Washington, D.C.'s mandatory hike in the minimum wage for workers who make tips was presented by progressive advocates as a humanitarian move.
Such hikes in the mandatory minimum wage may be dear to the hearts of progressives, who often seem oblivious to the actual consequences, but D.C.'s tipped workers revolted.
They said that–thank you very much–they could do better and that their jobs were safer without the "help" from progressive activists. Thus on October 2, the City Council voted 8 -5 in favor of repeal of Initiative 77, a ballot measure that made $15 the mandatory minimum wage for tipped workers.
It was largely because the workers affected opposed the $15 minimum. How's that? As an editorial in today's Wall Street Journal notes, tipped workers gave the City Council an education in economics:
Before the measure passed in June, many restaurant workers wore buttons asking patrons to “save our tips” and “vote no on 77.” When Washingtonians passed the measure anyway, the workers pushed for repeal. Though restaurants pay a $3.89 hourly wage to tipped workers, “we choose these jobs because we make far more than the standard minimum wage” from tips, bartender Valerie Graham told the City Council.
Labor costs typically account for about 40% of a D.C. restaurant’s overall expenses. The Restaurant Association Metropolitan Washington estimates that raising the minimum wage to $15 for tipped workers would cost $600 million a year. Restaurants operate on a thin profit margin, as workers know.
“Increasing the base wage for tipped workers who already make well above minimum wage threatens those who do not make tips,” such as cooks, dishwashers and table bussers, Rose’s Luxury bartender Chelsea Silber told the City Council.
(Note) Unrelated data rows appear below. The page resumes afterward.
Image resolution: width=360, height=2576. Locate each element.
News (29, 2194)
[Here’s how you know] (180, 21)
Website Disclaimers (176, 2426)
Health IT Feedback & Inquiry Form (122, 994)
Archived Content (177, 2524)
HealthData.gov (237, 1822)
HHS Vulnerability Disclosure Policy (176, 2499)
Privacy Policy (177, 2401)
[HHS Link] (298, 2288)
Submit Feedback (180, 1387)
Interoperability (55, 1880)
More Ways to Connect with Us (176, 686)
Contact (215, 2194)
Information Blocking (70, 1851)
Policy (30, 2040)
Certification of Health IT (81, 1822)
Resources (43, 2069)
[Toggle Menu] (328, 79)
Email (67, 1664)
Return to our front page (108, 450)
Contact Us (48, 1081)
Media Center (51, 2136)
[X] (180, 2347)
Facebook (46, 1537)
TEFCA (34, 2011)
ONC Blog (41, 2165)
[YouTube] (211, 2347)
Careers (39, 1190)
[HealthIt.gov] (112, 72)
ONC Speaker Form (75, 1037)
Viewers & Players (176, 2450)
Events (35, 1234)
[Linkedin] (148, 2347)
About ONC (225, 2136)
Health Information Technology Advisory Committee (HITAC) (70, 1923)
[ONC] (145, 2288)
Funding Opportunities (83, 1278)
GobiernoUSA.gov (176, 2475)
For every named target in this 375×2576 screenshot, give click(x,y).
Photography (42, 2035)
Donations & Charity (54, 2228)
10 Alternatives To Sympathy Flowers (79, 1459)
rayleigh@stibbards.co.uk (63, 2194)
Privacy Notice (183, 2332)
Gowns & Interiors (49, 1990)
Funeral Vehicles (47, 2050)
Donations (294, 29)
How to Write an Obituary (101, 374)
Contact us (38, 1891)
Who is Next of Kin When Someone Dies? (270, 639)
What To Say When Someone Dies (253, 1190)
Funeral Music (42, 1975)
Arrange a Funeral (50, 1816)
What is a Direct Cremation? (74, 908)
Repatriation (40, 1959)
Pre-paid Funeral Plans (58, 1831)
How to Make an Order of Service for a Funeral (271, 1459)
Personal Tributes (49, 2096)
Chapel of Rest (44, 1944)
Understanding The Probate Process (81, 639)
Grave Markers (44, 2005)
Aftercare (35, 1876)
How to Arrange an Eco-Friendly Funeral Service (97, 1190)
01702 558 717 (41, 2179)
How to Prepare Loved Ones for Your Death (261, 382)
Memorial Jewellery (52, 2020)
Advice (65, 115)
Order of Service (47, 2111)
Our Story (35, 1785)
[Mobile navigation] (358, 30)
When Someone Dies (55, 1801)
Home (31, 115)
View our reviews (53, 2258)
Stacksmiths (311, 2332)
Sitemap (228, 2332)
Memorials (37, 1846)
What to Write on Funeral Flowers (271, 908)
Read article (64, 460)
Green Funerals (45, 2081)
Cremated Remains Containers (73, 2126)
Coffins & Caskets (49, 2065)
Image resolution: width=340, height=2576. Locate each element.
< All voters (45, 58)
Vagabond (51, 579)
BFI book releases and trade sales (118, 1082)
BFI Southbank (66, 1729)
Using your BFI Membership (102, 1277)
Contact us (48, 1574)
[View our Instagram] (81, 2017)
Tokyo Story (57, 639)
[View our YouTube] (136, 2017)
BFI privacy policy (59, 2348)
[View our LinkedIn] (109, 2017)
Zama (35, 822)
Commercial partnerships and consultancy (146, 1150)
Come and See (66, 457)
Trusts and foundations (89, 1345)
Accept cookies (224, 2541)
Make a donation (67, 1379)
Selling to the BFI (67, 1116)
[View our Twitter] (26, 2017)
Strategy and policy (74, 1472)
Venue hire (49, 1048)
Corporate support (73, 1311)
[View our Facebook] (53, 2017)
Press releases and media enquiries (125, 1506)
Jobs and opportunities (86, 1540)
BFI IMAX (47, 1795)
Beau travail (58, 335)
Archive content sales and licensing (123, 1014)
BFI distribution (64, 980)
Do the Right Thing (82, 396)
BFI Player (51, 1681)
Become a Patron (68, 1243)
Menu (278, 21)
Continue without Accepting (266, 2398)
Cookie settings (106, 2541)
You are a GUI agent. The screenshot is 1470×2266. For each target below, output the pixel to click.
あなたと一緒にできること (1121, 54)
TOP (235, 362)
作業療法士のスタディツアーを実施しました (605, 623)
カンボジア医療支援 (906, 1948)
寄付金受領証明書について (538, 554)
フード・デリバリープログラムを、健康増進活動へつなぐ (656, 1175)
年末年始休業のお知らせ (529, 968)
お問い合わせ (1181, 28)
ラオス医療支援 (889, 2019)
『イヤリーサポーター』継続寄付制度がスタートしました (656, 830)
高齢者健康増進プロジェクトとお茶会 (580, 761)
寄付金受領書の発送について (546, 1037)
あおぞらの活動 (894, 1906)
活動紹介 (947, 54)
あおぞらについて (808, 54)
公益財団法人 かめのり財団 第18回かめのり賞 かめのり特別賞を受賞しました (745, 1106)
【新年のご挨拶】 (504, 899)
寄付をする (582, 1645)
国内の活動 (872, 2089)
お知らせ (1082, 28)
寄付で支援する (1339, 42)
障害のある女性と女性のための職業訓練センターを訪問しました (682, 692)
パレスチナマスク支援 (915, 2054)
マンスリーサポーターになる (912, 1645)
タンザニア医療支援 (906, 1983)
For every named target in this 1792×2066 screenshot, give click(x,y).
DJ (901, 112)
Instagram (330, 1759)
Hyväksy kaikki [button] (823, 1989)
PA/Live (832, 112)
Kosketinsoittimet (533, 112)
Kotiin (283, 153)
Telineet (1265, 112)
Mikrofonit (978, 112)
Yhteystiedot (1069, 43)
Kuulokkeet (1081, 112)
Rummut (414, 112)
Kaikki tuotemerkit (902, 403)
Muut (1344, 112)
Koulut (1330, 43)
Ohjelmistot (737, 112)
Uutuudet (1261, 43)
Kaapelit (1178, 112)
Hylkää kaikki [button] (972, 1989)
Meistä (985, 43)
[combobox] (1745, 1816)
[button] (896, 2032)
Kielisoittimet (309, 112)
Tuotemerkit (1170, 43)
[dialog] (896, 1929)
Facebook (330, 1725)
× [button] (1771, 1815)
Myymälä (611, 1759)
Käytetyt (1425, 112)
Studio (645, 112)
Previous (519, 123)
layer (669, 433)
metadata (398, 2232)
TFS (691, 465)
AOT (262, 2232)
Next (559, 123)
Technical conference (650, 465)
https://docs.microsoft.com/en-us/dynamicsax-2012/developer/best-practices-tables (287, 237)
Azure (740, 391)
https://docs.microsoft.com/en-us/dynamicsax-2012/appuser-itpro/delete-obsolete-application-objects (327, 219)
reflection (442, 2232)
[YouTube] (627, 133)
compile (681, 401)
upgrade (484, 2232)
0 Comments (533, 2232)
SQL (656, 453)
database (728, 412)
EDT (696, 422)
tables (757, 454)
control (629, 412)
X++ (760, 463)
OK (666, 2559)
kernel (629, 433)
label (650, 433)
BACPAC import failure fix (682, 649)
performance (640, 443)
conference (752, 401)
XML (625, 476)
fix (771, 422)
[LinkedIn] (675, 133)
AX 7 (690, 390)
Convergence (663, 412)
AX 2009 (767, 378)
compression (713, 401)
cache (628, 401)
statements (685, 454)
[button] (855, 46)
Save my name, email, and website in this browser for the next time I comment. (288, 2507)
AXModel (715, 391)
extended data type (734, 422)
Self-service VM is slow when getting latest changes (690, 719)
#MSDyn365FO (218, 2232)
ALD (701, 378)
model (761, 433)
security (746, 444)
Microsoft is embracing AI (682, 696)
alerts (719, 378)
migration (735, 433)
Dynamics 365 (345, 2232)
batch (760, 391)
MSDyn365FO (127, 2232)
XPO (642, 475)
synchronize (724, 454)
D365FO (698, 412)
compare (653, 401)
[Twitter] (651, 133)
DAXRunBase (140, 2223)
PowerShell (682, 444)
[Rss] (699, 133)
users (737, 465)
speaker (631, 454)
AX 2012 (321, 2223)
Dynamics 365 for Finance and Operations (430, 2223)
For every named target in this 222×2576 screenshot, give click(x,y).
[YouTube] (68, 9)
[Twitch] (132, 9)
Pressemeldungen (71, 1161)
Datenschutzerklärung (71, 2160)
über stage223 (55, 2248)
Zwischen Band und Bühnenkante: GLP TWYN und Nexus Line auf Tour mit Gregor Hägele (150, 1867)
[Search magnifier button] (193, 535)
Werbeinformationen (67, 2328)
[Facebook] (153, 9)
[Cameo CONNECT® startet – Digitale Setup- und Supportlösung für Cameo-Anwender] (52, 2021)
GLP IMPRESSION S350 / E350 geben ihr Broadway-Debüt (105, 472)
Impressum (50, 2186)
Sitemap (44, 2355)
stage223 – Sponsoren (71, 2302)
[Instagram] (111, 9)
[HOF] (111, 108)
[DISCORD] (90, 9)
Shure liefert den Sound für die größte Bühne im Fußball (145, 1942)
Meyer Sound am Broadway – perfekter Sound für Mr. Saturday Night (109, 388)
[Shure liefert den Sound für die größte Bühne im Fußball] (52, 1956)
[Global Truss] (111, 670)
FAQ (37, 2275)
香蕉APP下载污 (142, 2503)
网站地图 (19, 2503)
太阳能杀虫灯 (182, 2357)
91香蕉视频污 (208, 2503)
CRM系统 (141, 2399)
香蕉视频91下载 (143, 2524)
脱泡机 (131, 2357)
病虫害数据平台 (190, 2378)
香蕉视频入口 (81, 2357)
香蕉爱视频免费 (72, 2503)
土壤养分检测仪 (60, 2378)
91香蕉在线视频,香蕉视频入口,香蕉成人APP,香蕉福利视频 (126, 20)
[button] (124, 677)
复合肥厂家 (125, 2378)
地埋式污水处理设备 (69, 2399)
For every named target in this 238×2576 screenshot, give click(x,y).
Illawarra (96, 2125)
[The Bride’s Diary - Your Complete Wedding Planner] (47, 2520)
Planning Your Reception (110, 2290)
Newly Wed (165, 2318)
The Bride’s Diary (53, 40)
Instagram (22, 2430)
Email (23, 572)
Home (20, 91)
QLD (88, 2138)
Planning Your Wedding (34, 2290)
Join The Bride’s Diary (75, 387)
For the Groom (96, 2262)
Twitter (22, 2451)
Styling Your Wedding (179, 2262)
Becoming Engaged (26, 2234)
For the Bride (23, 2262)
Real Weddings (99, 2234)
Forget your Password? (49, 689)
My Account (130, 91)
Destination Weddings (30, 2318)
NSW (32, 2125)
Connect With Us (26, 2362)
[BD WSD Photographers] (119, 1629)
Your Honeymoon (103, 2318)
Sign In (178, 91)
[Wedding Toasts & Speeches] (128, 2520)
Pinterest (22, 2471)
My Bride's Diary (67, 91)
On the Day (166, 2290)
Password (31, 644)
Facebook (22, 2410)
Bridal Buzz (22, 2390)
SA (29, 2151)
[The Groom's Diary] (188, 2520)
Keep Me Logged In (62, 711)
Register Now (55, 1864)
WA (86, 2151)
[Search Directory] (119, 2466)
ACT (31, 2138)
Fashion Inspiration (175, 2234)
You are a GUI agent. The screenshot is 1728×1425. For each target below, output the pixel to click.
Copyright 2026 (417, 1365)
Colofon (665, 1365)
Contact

Bartender Faith Alice Sleeper explained that “our support staff will lose their jobs first, many of whom are immigrants.”
Allison Kays, a general manager at Justin’s Cafe, said that as payroll expenses rose by more than $100,000 a year, the restaurant would likely save money by buying from “big box national suppliers” instead of local farms.
I regard the tip as the last bastion of rewarding merit: the quality of the work is what matters.
But the progressives weren't satisfied with harming the economics of the restaurants and tipped workers. The initiative also included sexual harassment training, including the establishment of a tip line.
Now, we are appalled at sexual harassment, but this is what the Journal calls "gesture politics." It would also cost the city $2.6 million over four years.
The repeal requires a second vote.
Who will win–progressive activists or the people actually affected?